> **TASK PROMPT**
Only the lines that include "radio" should be copied from the data below.

> **RECORDS FOR THIS EXERCISE**
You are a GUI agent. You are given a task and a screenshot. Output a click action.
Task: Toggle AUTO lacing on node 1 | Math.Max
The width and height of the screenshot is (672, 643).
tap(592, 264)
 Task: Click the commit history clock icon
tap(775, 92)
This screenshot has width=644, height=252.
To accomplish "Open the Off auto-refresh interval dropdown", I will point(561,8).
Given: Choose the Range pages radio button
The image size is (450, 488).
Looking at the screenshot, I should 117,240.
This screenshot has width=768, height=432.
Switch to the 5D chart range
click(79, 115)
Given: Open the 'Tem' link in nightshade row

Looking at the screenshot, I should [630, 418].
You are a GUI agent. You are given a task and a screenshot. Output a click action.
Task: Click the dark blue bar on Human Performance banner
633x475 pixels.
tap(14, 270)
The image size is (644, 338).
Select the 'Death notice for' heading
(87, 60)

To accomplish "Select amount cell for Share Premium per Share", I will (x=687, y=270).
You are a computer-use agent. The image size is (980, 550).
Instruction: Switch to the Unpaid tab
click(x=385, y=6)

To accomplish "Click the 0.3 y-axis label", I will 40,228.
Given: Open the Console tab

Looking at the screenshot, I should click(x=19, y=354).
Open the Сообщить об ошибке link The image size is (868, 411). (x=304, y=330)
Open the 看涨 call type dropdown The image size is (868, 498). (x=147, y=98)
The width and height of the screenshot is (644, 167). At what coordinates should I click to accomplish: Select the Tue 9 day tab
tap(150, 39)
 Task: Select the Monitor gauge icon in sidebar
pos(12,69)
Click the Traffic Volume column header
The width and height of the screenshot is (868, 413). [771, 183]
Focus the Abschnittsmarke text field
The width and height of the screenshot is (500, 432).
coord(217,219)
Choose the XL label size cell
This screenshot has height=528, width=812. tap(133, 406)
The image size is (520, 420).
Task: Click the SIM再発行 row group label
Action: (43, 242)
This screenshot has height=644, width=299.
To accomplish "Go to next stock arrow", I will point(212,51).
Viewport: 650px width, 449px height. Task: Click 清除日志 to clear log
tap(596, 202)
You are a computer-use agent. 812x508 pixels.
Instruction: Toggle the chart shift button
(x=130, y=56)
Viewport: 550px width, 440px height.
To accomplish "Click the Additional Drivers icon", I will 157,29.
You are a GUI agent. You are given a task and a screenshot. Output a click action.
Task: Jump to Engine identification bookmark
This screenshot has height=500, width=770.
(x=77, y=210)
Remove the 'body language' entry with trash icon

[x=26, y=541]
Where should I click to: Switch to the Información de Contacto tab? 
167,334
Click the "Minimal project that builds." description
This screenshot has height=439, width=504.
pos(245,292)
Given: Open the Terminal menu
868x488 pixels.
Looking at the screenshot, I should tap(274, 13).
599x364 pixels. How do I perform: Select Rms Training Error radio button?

> **RESPONSE TO THIS EXERCISE**
Given: Choose the Range pages radio button
599x364 pixels. How do I perform: Select Rms Training Error radio button?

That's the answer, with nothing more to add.